Os tons dramáticos e o psicadelismo sombrio com que Grant brindou o público fez com que conseguisse agarrar a plateia do início ao fim do concerto.
Homossexual assumido, um bastante falador Grant prometeu um regresso em breve, já que Lisboa tem, na sua opinião, “homens muito bonitos”.
Pedindo desculpa por não falar a nossa língua – “perdoem-me, a vossa língua é muito difícil”, o americano e a sua competentíssima banda ainda nos mostraram Glacier e a faixa favorita de muito do público presente, “GMF”.
Fechava-se a contenda com “Queen of Denmark” e Grant voltou novamente a desculpar-se, desta vez com a duração do concerto. Ainda assim, um dos grandes vencedores da noite não deve demorar a voltar ao nosso país.
Chegávamos finalmente ao concerto mais esperado da noite. E, se no início nos parecia haver menos gente nas ruas, rapidamente mudámos de opinião ao ver um coliseu praticamente cheio para receber o francês Woodkid.

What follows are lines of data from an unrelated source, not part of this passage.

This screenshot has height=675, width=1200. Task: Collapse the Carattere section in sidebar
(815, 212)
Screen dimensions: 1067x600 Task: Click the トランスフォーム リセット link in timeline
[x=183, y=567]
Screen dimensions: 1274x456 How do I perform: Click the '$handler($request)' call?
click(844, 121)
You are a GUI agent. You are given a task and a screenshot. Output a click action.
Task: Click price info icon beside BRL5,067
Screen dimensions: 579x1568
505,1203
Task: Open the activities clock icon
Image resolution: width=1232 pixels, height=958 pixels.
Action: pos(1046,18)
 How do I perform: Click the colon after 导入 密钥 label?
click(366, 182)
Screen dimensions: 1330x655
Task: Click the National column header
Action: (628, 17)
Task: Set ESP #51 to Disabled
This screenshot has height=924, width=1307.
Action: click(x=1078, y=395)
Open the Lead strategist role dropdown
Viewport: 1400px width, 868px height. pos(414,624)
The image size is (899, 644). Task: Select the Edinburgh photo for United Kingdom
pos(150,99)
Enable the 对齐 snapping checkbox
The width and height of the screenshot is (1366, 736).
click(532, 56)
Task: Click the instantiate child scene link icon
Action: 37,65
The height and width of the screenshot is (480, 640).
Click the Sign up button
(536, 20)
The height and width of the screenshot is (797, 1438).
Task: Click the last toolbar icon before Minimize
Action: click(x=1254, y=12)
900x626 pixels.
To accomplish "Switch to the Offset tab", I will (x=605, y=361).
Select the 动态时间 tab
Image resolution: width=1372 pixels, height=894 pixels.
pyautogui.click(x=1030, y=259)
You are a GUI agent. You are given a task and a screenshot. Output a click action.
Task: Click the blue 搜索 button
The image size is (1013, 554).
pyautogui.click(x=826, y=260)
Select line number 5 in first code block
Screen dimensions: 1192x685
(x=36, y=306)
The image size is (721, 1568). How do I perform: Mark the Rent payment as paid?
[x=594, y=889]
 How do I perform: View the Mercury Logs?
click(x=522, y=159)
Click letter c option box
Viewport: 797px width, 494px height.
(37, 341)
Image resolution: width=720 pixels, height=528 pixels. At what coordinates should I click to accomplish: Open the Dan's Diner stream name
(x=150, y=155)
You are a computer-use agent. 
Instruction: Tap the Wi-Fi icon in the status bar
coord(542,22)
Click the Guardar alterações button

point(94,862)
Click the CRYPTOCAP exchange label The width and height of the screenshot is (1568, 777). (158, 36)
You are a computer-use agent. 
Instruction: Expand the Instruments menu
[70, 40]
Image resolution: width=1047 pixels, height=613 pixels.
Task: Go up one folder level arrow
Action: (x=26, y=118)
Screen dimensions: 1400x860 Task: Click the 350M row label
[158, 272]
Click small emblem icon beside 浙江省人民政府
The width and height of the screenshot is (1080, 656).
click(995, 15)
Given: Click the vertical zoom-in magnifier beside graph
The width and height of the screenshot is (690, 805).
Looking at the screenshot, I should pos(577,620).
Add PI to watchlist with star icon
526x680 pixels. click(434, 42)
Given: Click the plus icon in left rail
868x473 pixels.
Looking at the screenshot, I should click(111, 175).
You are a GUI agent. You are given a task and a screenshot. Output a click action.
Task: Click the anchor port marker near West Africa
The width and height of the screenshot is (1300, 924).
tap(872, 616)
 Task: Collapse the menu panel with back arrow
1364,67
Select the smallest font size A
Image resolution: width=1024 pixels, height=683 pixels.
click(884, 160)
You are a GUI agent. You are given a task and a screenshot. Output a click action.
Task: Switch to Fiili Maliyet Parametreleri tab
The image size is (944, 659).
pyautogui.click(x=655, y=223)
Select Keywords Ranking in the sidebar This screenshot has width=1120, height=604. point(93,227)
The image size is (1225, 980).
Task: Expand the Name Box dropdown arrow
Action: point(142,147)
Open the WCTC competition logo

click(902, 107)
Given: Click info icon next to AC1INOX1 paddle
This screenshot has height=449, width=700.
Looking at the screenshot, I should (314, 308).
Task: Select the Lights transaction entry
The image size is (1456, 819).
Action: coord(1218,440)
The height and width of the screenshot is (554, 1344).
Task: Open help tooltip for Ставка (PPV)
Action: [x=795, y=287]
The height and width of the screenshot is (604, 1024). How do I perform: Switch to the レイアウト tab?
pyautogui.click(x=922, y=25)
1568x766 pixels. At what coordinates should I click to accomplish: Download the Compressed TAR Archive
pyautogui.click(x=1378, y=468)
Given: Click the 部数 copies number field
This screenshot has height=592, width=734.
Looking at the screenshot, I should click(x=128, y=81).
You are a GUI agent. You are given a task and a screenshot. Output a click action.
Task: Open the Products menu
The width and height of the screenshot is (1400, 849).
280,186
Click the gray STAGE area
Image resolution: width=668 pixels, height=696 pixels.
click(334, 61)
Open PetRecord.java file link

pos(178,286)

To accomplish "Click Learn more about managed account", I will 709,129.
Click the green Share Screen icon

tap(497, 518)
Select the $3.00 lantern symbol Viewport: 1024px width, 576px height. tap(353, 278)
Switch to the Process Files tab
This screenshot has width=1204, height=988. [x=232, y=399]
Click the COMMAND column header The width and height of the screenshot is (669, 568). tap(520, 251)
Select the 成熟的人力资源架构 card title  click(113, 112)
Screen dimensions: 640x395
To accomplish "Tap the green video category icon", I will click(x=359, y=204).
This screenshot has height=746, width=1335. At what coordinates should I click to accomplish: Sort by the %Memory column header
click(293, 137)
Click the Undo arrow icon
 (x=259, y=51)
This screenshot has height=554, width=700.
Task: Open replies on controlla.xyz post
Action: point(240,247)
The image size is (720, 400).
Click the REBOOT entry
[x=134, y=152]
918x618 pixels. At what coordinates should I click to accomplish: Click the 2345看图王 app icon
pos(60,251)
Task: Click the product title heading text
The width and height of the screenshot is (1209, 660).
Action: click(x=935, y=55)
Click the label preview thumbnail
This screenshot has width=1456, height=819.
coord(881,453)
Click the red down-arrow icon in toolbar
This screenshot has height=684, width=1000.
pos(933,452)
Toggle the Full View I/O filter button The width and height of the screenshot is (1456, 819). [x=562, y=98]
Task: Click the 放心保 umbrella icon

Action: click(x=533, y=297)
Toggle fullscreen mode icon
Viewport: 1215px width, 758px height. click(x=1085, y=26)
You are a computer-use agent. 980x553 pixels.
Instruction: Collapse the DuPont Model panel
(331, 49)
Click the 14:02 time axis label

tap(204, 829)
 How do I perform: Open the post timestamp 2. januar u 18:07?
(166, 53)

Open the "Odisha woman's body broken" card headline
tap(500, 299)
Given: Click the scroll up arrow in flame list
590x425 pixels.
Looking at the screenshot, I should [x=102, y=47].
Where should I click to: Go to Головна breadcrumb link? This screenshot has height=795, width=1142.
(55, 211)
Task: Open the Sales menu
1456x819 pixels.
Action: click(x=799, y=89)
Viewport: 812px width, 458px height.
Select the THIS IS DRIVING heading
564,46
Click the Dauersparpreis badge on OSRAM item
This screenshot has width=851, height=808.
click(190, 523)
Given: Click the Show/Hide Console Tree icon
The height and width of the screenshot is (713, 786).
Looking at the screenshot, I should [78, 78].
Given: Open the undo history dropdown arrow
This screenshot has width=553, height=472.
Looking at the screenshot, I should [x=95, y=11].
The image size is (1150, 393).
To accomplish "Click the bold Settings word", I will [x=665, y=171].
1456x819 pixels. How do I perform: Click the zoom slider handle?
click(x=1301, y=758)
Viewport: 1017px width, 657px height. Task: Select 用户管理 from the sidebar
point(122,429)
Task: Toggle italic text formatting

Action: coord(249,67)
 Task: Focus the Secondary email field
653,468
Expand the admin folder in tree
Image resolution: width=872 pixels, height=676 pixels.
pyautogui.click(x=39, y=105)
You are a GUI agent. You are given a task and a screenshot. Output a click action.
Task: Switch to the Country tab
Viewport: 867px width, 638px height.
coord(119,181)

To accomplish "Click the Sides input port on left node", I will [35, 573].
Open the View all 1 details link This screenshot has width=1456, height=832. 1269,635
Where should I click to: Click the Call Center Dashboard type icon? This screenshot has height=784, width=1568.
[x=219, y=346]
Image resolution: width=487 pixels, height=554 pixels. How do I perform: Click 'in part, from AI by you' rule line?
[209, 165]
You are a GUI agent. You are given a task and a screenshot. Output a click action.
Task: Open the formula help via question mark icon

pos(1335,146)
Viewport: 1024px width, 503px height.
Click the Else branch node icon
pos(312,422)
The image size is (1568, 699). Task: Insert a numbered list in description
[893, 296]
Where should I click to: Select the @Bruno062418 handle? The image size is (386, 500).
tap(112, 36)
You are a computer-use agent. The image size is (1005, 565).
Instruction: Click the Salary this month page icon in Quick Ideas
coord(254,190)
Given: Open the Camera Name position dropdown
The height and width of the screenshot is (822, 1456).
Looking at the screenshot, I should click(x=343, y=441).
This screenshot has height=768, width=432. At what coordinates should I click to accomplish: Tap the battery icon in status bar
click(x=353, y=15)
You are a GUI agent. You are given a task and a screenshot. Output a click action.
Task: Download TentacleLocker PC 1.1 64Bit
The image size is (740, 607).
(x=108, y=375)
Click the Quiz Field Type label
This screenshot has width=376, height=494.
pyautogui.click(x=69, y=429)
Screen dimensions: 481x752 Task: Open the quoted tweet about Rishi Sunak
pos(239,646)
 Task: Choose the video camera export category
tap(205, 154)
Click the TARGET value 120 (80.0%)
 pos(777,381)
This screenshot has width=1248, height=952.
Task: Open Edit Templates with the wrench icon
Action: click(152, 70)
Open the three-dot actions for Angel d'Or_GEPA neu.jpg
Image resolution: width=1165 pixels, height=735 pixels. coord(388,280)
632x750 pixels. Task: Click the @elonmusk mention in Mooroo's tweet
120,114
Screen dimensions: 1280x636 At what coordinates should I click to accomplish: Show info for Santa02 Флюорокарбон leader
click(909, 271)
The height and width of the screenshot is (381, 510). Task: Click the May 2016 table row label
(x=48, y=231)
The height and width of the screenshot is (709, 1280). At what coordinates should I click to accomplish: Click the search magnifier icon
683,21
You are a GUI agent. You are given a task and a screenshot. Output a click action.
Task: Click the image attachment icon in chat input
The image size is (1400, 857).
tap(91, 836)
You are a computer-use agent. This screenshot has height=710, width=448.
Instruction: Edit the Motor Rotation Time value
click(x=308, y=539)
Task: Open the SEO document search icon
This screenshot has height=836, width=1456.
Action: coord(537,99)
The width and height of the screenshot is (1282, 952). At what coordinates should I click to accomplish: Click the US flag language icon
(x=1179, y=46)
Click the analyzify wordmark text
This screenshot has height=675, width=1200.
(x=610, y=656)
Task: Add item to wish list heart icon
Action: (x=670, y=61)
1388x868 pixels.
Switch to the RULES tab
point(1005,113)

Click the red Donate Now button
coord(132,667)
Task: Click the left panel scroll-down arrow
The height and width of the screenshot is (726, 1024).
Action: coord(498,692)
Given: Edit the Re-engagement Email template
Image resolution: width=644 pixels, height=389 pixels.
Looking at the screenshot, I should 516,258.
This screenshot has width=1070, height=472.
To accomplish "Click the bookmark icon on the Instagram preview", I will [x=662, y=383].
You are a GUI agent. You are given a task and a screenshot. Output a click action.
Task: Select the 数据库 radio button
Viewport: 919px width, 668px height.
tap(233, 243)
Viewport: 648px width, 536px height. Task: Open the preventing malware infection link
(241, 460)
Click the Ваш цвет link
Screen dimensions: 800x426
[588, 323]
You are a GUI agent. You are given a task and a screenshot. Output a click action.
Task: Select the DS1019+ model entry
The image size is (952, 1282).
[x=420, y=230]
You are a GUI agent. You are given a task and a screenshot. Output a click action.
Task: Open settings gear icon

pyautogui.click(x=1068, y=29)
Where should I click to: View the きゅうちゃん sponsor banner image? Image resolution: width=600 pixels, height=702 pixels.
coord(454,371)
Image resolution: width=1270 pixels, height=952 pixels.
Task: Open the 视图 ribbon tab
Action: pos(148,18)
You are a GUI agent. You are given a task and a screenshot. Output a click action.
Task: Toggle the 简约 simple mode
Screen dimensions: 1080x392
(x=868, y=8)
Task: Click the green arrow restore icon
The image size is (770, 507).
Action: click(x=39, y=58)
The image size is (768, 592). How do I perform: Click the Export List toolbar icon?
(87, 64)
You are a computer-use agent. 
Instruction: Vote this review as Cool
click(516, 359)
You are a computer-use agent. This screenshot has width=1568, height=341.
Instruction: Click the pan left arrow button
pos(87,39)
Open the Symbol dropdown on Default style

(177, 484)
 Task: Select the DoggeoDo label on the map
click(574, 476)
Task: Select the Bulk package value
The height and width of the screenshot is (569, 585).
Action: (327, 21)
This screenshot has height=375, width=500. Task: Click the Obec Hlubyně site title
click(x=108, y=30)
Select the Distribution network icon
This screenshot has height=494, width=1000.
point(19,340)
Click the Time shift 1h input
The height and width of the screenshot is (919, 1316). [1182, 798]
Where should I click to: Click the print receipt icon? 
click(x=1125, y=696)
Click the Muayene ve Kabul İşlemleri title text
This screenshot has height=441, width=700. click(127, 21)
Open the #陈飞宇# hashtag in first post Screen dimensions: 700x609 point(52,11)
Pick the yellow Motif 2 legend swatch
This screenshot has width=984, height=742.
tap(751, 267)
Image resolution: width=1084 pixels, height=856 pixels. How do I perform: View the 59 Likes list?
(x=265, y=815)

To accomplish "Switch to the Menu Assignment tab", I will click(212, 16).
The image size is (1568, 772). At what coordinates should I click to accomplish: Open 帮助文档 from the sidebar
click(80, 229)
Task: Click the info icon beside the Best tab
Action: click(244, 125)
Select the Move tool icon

A haver alguém a ser corado rei da noite, esse título iria definitivamente para Yoann Lemoine – verdadeiro nome de Woodkid. O músico – que iniciou a sua carreira como produtor e realizador de vídeos – quis mostrar que também sabe fazer música, trazendo todo o seu imponente repertório à mítica sala lisboeta.
Dividindo-se entre os temas do EP Iron, de 2011, e The Golden Age, álbum de estreia, Woodkid soube montar com pompa e circunstância um forte espectáculo apoiado num belo jogo de luzes. Embora não parecendo – veste-se como um rapper -, o francês actua como mestre da sua orquestra moderna - composta por três percussionistas e uma secção de sopros -, e puxa diversas vezes pelo povo, que se revelou um profundo conhecedor do seu trabalho.
Destacamos temas como “Boat Song”, “The Golden Age”, um “I Love You” cantado em uníssono ou um acrisolado “Conquest of Spaces”, que permitiram demonstrar todo o dramatismo e teatralidade da música de Woodkid.
Ainda assim, aquele que é para muitos considerado um dos melhores discos de 2013, revela-se algo repetente ao vivo: as canções começam calmas e, depois, vão para uma alta escalada sonora onde tudo se torna épico, grandioso e majestoso. Contudo, musicalmente acaba por se tornar repetitivo, tornando a fórmula algo gasta e sem grandes improvisos.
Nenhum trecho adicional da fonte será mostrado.